Smeulend vuur - Arnaldur Indridason
Oud-politieman Konrád ontrafelt de geboorte van Valborgs kind
Waar heeft vroedvrouw Sunnefa de baby ondergebracht?
In de 21ste thriller van Indridason komt de gepensioneerde politieman Konrád weer terug. Hij is benaderd door Valborg, een vrouw die 47 jaar geleden een kind ter wereld bracht. Onbekend is of het een jongetje of een meisje is. Sunnefa, de vroedvrouw die het kind ter wereld heeft geholpen, zou het hebben geweten, maar zij leeft niet meer. Valborg wil dat Konrád uitzoekt of het kind nog leeft en hoe het ermee gaat. Dat vertelt ze hem in een zaal van het museum Asmundarsafn in Reykjavík, waar ze op een bank zit vlakbij het beeld Moederliefde van een moeder, die vol liefde kijkt naar haar kind dat op haar knieën zit. Valborg heeft niet lang meer te leven, maar helaas zegt Konrad dat hij niet weet hoe hij het zoeken van haar kind moet aanpakken. Volgens hem kan ze de zaak beter laten rusten. Op de vraag waarom ze het kind ter adoptie heeft aangeboden, krijgt hij geen antwoord. Ze is teleurgesteld dat hij haar niet verder kan helpen. Ze heeft hem niet verteld dat ze alvleesklierkanker heeft.
Dan wordt Konrád gebeld door zijn opvolgster bij de politie Marta, die fanatiek e-sigaretten met vanillesmaak rookt en zegt dat zij zijn telefoonnummer heeft gevonden op het bureautje van Valborg. Ze vertelt hem dat Valborg vermoord is. Vermoedelijk gestikt in een plastic zak, waarna haar haar appartement op de tweede verdieping van de woonflat overhoop is gehaald. Met name geld en sieraden zijn gestolen. Konrád is geschokt en voelt zich schuldig dat hij Valborg niet heeft geholpen, gaat naar de plaats delict en praat met de bewoners van de flat. Een van hen, een vrouw die een verrekijker in huis heeft, meent dat ze regelmatig een lichtflits ziet aan de rij flats van vijf verdiepingen aan de overkant, van een verrekijker of een spiegel. Het moet een gluurder zijn, dat zal dezelfde zijn die anoniem aan de politie heeft doorgegeven dat Valborg vermoord is, vermoedt Konrad. Hij zoekt de oudere gluurder Emanúel op.
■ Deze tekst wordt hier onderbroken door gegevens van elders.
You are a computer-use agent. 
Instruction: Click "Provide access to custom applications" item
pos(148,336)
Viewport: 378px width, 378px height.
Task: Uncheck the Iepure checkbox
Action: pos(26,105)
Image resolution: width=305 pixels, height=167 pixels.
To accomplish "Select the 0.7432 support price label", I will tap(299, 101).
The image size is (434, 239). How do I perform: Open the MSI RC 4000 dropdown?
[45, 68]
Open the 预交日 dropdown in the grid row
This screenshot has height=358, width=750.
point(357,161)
Konráds kennis Eygló, dochter van medium Engilbert, heeft recent haar vriendin Málfridur begraven. Ze was lid van de Society voor Psychical Research, maar bij de begrafenis was niemand van hen te bekennen. Hoewel Málfridur zei zelf niet over mediamieke gaven te beschikken, was ze wel getrouwd geweest met een medium en ze hoopt dat Eygló ervoor openstaat om haar boodschappen te ontvangen als ze is ‘overgegaan’ na haar overlijden. Ze hebben het er al eerder over gehad. Een opdringerige man vraagt in het portaal van de kapel of er een seance komt. Eygló zegt dat ze daar nog over wil nadenken. De man vertelt dat haar vader Engilbert tijdens een seance vlak voor zijn dood Hansína, een weduwe uit Hafnarfjördur, geld afhandig maakte. Dat moet ergens eind jaren zestig gebeurd zijn. Zij is niet het enige slachtoffer want ook Stella Bjarnadóttir was een slachtoffer. Zij had haar man en enige zoon verloren en werd door Engilbert gechanteerd en Konrád’s vader deed eraan mee. In spirituele seances deed Engilbert of hij contact had met haar man en zoon.
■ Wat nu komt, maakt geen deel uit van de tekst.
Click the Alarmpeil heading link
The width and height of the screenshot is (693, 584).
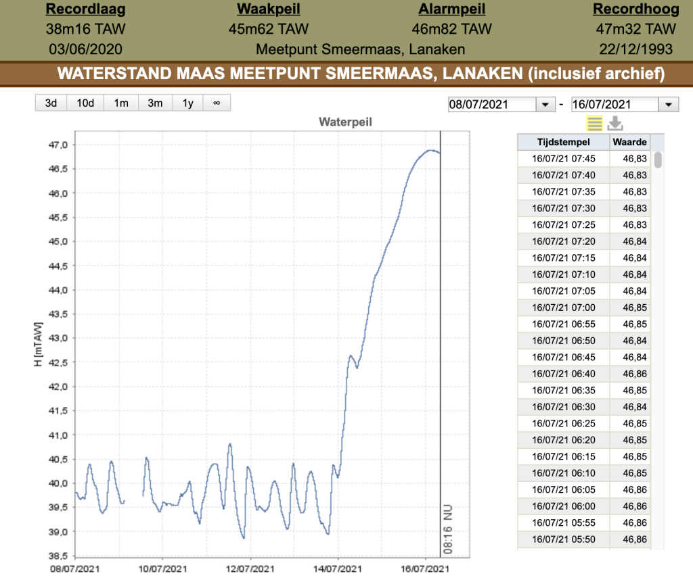point(451,9)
Konrád’s vader leverde daarnaast ook clandestien sterke drank aan de horeca. Stella’s neef die net als zijn vader accountant is zegt dat zijn vader zo boos was op de twee dat hij ze wel had willen vermoorden. Zoals ook een jaar later gebeurd is met Konrád’s vader die omkwam bij een steekpartij bij het slachthuis (Engilbert verdronk nadien). De vader van de accountant had gezegd dat hij hem ‘neer wilde steken als een dolle hond’. Engilbert was overigens voor Eygló wel een dierbare vader. Als ze problemen had kon ze met hem praten en niet met haar moeder. Bovendien hadden ze beiden bijzondere spirituele gaven.
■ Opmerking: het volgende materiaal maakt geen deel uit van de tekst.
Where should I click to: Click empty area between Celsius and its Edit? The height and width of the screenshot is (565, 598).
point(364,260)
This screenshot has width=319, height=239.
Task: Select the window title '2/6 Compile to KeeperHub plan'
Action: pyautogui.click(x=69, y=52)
Wat ook bijzonder is dat in december 1971 kort voor de brand op een dansavond na sluitingstijd van discotheek Glaumbaer een meisje is verkracht. Zou het Valborg geweest kunnen zijn? Ze heeft daar niets over verteld.
Ondertussen is Hallur aangehouden. Hij had een verhouding met zijn schoonzus, maar zijn vrouw Glóey is zijn verslaving en handel in drugs meer dan zat. En de relatie met haar zus Begga, die heel toevallig in de flat onder Valdor woonde, waarvan Glóey niets wist toen ze in het ziekenhuis lag. Zij heeft een verband om haar hoofd en een arm in het gips, haar manliep had geen schrammetje op bij een auto-ongeluk. Hij, Hallur, heeft overal schulden, vertelt ze. Later ontkent ze het hele verhaal tegenover de politie, misschien om hem vrij te krijgen of omdat hij haar heeft geïntimideerd vanuit het huis van bewaring.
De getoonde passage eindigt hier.